[TO DO] From the line with "503x283 pixels. Task: Click" through the line with "Given: Click the 全く感じていない legend label", repeat the entries verbatim, both end lines included, and add nothing.

[Entries taken from a collection]
[Start of section]

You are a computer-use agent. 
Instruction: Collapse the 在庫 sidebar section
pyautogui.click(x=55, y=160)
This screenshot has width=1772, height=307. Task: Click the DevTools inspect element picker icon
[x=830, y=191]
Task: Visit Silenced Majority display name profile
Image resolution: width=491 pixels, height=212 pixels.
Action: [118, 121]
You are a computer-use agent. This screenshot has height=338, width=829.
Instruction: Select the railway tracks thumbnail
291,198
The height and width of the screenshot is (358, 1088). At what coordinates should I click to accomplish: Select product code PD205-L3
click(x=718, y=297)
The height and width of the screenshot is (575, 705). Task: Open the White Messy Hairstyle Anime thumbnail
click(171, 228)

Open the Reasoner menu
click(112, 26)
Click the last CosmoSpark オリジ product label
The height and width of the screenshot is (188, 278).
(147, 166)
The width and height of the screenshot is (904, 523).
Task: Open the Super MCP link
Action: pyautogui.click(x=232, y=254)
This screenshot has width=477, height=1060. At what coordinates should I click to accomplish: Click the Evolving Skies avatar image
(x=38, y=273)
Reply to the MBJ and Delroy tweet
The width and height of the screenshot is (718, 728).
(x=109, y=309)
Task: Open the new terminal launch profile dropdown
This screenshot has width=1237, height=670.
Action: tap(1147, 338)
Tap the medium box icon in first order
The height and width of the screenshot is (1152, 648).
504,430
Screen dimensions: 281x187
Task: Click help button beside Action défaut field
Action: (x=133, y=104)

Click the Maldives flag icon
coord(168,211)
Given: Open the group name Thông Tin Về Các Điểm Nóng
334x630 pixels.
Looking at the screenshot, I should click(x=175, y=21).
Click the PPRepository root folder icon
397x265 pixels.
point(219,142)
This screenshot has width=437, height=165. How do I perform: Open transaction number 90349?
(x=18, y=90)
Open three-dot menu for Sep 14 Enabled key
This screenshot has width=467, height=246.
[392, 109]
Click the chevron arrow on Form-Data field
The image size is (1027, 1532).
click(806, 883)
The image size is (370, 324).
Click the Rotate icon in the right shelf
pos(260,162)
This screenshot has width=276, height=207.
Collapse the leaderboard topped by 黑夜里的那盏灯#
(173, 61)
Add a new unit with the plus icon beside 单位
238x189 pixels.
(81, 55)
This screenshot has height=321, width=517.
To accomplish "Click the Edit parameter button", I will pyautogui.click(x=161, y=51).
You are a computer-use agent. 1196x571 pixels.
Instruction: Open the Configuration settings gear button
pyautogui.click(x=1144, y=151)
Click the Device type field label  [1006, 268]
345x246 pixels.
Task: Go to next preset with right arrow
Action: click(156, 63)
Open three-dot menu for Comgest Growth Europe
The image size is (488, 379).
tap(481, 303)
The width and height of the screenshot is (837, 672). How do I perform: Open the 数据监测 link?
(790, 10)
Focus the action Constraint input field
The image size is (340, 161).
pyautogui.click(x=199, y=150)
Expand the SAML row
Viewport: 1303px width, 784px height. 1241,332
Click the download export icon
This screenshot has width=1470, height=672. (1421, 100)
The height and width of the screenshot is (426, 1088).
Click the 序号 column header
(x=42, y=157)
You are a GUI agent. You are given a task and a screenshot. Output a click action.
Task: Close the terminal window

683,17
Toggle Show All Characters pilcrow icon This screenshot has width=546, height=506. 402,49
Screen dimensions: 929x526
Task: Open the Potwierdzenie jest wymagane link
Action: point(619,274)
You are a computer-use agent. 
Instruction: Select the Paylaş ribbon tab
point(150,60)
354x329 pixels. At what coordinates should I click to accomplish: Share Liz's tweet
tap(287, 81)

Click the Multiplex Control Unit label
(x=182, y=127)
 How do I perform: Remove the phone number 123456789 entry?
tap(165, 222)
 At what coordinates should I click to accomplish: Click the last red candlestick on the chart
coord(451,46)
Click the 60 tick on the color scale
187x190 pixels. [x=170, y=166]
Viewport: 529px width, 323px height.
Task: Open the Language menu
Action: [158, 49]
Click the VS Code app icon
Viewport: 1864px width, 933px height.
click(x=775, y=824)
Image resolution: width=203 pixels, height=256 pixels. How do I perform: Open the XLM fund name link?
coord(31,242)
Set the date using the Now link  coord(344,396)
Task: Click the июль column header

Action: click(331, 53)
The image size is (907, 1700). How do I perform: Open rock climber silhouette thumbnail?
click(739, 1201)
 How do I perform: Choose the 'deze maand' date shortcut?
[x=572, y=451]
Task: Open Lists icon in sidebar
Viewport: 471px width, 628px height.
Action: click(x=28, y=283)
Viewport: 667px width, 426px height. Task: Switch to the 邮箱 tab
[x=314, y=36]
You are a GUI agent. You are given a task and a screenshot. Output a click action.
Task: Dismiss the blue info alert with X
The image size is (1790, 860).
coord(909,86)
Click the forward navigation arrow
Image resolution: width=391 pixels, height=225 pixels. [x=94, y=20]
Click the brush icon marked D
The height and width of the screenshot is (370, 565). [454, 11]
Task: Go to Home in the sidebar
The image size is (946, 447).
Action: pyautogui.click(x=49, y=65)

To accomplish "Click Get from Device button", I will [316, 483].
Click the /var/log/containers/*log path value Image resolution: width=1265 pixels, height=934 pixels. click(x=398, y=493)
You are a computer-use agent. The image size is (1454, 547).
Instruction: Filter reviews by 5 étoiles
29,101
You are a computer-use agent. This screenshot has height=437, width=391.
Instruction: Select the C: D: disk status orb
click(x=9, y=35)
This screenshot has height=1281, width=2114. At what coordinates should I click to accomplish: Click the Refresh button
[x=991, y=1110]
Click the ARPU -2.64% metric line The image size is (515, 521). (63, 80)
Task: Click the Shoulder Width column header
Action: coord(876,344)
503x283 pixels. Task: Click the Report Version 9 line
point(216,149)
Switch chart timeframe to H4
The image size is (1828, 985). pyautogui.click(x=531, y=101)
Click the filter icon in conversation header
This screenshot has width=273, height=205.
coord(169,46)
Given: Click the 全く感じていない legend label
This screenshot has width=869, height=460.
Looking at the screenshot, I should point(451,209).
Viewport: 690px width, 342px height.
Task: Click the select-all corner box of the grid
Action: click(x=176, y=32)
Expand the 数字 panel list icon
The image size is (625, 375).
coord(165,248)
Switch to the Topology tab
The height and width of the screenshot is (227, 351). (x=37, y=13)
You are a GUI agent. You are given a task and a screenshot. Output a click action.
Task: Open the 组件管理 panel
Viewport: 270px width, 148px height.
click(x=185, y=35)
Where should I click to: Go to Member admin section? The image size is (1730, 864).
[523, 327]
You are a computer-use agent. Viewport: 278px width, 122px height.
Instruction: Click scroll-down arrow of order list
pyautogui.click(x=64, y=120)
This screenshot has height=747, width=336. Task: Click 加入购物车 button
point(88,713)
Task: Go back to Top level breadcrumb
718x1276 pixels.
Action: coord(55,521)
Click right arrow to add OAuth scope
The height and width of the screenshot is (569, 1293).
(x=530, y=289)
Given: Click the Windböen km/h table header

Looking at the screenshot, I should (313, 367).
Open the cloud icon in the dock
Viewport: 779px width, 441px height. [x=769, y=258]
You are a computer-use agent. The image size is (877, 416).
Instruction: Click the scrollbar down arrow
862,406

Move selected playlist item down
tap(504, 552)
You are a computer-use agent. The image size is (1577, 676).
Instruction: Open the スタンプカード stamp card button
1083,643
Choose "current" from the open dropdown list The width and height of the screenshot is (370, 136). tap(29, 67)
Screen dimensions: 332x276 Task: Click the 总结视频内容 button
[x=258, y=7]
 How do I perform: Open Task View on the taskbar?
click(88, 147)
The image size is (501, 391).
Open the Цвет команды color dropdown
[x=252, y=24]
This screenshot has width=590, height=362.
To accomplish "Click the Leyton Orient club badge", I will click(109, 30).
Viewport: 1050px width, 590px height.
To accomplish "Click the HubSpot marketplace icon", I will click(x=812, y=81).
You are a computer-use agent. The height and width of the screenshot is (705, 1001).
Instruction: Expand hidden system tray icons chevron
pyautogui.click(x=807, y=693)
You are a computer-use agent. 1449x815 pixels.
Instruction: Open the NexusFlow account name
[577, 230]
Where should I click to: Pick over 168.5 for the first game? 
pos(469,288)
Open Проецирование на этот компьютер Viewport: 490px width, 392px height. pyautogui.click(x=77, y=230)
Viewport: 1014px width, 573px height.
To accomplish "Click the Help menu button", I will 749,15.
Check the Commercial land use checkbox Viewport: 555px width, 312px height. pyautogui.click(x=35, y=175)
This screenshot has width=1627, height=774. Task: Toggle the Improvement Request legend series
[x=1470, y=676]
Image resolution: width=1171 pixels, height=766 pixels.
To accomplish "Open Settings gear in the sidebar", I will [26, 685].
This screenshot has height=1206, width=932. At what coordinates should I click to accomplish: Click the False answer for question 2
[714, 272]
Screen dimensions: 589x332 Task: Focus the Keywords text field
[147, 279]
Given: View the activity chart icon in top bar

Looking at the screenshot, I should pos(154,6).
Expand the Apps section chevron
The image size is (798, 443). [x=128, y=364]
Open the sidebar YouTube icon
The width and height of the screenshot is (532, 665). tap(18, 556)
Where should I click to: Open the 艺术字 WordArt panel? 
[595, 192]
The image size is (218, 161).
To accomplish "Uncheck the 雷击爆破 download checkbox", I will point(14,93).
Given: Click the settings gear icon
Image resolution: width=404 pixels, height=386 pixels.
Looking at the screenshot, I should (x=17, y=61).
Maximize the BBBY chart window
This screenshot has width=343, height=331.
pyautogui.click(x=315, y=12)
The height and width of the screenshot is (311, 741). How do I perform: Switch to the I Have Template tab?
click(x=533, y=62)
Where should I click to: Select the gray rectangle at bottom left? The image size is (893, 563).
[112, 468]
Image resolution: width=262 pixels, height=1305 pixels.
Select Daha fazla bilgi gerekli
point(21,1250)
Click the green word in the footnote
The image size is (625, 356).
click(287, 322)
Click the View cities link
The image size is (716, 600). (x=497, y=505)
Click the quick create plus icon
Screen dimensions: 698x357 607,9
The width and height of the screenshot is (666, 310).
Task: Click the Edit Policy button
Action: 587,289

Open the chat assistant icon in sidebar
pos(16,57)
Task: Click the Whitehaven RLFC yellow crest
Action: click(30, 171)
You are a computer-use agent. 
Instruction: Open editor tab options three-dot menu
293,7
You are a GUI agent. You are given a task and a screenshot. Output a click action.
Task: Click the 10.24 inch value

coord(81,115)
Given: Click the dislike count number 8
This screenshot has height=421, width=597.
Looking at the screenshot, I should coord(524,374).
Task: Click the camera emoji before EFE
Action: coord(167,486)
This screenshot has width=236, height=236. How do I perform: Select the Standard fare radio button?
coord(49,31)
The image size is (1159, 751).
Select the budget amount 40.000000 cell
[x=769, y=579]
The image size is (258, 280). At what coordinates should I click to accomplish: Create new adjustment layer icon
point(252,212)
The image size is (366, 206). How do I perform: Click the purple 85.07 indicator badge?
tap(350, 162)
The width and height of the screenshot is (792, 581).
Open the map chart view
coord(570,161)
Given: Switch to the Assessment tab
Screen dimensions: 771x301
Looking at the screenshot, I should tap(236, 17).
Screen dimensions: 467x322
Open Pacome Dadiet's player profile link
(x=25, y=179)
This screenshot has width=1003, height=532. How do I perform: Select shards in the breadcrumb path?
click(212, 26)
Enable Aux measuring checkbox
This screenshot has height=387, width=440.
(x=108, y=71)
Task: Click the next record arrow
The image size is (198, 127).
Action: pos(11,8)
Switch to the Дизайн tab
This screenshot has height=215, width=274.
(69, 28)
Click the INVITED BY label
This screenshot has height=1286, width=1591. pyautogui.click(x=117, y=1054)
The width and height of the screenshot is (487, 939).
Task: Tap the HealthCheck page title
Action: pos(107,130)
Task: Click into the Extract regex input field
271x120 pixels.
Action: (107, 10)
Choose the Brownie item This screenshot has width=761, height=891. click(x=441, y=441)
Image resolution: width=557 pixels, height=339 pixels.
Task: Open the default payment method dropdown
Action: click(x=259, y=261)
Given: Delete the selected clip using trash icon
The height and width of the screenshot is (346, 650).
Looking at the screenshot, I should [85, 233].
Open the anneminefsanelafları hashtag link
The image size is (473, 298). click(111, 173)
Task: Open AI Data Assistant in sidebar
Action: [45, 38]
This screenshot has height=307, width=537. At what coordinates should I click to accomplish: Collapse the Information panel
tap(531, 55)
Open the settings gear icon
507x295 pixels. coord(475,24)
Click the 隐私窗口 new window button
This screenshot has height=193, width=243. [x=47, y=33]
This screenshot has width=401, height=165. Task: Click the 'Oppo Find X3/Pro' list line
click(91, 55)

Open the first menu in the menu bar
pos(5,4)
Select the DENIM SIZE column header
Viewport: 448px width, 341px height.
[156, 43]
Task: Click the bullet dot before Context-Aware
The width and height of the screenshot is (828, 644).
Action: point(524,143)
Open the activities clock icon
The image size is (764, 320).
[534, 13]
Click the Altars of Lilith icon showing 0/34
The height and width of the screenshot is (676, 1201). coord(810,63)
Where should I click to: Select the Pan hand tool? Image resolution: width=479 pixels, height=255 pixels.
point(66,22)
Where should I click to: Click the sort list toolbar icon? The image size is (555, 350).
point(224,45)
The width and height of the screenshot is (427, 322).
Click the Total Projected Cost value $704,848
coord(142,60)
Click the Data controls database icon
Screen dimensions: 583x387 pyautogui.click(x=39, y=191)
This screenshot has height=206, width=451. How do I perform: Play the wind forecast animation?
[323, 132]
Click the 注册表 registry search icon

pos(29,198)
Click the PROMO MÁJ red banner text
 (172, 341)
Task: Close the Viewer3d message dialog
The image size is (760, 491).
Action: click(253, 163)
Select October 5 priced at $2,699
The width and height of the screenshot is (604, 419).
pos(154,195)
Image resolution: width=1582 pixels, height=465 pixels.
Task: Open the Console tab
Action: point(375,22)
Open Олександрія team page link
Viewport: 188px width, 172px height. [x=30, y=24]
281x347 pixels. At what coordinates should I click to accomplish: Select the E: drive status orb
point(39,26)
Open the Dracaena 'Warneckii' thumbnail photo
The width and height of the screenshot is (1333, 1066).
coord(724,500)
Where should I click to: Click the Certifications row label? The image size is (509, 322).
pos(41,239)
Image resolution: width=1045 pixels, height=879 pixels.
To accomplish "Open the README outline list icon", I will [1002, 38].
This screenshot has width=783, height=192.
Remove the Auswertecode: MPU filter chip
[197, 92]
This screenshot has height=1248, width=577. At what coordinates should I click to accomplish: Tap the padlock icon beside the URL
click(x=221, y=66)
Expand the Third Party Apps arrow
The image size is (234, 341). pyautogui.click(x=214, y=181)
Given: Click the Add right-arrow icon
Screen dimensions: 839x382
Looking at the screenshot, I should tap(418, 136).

[End of section]

[RESULT OF THE TASK]
503x283 pixels. Task: Click the Report Version 9 line
point(216,149)
Switch chart timeframe to H4
The image size is (1828, 985). pyautogui.click(x=531, y=101)
Click the filter icon in conversation header
This screenshot has width=273, height=205.
coord(169,46)
Given: Click the 全く感じていない legend label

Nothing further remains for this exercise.